Comparison between pre-trained CNN with CNN-RNN architecture based on COVID-19 patients.

Classifier	Accuracy (%)	Precision (%)	Recall (%)	F1-score (%)
VGG19	99.63	99.51	99.65	99.58
DenseNet121	99.26	99.45	99.38	99.41
InceptionV3	99.13	98.71	98.92	98.81
Inception-ResNetV2	99.28	99.38	98.06	98.72
VGG19-RNN	99.86	99.78	99.78	99.78

Table 7.

Comparative study of the proposed CNN-RNN architecture with existing works concerning accuracy.

Author	Architecture	Accuracy (%)	COVID-19 accuracy (%)	Training (s)	Testing (s)
Luz et al. [17]	EfficientNet	93.9	–	–	–
Rahimzadeh and Attar [18]	Xception - ResNet50V2	91.4	99.6	–	–
Punn and Agarwal [20]	NASNetLarge	97.0	–	–	–
Khan et al. [21]	CoroNet (Xception)	89.5	96.6	–	–
Wang and Wong [22]	Tailored CNN	92.3	80.0	–	–
Narin et al. [23]	ResNet50	98.6	–	–	–
Hemdan et al. [24]	VGG19	90.0	–	2641.0	4.0
Apostolopoulos and Mpesiana [25]	VGG19	93.5	–	–	–
Loey et al. [27]	GoogleNet	80.6	100.0	–	–
Kumar and Kumari [28]	ResNet50-SVM	95.4	–	–	–
Bukhari et al. [29]	ResNet50	98.2	–	–	–
Abbas et al. [30]	DeTrac	95.1	–	–	–
Islam et al. [31]	CNN-LSTM	97.0	–	–	–
Faisal et al. [32]	VGG-19	99.5	100.0	–	–
Dey et al. [33]	Kapur’s Entropy	90.0	–	–	–
Singh et al. [35]	SVM	99.6	–	–	–
Ucar and Korkmaz [60]	COVIDiagnosis-Net	98.3	100.0	2277.6	–
Asnaoui et al. [61]	Inception-ResNetV2	92.2	–	79184.3	262.0
Li et al. [62]	DenseNet	88.9	79.2	–	–
Chowdhury et al. [63]	Sgdm-SqueezeNet	98.3	96.7	–	–
Yang et al. [64]	VGG16	99.0	–	–	–
Suppakitjanusant et al. [65]	VGG19	85.0	–	–	–
Zhao et al. [66]	Bit-M	99.2	–	–	–
Sharmila et al. [67]	DCGANs	98.6	–	–	–
Reis et al. [68]	COVID-DSNet	97.6	–	–	–
Das et al. [69]	Ensemble method	91.62	–	–	–
Proposed system	VGG19-RNN	99.9	99.9	16722.4	129.7

5. Conclusion

During the COVID-19 pandemic, the use of deep learning techniques for the diagnosis of COVID-19 has become a crucial issue to overcome the limitation of medical resources.

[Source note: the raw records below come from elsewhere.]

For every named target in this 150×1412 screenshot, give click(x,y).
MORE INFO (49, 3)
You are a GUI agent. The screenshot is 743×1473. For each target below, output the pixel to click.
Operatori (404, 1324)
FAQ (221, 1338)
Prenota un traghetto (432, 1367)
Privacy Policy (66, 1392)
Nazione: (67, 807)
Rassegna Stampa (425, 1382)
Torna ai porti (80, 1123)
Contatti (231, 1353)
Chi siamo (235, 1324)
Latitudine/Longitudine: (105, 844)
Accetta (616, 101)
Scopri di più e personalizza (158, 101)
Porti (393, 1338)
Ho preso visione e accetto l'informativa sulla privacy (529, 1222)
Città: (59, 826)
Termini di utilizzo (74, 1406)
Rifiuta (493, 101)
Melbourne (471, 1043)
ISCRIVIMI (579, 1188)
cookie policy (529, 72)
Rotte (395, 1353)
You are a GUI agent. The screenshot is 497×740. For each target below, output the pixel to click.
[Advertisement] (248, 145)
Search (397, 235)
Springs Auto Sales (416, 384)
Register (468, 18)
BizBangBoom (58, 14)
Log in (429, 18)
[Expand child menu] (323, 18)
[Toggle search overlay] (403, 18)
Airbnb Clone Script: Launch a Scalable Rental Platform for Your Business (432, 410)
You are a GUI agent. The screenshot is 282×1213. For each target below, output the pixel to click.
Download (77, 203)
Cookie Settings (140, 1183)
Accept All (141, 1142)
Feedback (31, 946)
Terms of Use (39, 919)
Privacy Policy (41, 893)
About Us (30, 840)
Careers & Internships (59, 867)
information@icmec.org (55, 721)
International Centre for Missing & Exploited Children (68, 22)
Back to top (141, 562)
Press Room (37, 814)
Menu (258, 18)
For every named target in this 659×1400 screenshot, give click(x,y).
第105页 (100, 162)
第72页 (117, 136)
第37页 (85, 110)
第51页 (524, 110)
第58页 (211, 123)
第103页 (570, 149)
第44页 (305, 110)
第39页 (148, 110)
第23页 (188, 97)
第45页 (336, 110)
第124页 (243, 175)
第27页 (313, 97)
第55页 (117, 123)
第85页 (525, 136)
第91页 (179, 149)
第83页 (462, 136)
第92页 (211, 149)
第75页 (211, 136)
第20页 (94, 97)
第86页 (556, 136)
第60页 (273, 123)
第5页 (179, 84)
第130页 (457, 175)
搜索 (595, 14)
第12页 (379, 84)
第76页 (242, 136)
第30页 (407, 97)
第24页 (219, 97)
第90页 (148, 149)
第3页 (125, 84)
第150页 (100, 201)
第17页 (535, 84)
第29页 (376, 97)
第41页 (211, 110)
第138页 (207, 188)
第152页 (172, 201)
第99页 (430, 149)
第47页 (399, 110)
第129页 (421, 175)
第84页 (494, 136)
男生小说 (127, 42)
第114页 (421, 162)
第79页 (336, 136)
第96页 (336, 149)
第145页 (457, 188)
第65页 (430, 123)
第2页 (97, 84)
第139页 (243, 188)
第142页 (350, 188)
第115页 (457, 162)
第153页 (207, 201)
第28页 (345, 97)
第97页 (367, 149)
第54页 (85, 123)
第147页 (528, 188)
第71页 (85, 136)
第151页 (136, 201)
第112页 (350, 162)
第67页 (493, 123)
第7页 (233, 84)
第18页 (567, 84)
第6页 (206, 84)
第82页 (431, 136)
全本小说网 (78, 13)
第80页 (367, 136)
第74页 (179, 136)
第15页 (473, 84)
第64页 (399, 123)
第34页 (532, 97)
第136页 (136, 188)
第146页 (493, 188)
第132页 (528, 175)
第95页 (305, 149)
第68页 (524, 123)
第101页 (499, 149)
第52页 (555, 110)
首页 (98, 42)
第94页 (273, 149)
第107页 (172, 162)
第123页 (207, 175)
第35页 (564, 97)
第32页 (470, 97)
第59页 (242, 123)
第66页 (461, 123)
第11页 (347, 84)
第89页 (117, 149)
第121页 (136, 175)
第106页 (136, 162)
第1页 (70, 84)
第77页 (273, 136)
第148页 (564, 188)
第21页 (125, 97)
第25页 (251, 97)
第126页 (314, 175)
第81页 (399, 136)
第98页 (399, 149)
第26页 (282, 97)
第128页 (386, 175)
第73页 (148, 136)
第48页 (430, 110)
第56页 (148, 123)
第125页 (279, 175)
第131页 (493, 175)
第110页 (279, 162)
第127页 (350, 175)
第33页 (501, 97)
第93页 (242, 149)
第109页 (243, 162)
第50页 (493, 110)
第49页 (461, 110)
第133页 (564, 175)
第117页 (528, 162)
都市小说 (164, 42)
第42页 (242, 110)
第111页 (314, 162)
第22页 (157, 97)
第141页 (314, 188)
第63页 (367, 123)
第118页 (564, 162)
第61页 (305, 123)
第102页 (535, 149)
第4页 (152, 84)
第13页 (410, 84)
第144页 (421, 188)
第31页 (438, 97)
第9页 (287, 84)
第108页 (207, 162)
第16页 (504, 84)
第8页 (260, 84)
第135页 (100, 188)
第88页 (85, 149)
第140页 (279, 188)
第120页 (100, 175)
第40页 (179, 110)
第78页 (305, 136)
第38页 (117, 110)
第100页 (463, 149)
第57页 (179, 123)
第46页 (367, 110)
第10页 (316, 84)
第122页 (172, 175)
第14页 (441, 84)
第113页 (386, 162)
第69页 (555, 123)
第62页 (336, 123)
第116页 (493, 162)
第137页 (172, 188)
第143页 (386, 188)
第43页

In this work, we used CNN with deep transfer learning and RNN to classify the X-ray samples into three categories: pneumonia, COVID-19, and normal. The four popular CNN networks were used to extract features, which were then applied by the RNN network to identify different classes. The VGG19-RNN is considered the best network with 99.9% accuracy, 99.9% AUC, 99.8% recall, and 99.8% F1-score to detect COVID-19 cases. Hopefully, it would reduce the workload for the doctor to test COVID-19 cases.

There are some limitations to our proposed system. First, the COVID-19 samples are small that need to be updated with more samples to validate our proposed system. Second, this experiment only works with a posterior–anterior view of chest X-ray, hence it is not able to effectively classify other views such as apical, lordotic, etc. Third, the performance of our experiment is not compared with radiologists which would be our future work.

Funding statement

None

Declaration of Competing Interest

The authors declare that they have no known competing financial interests or personal relationships that could have appeared to influence the work reported in this paper.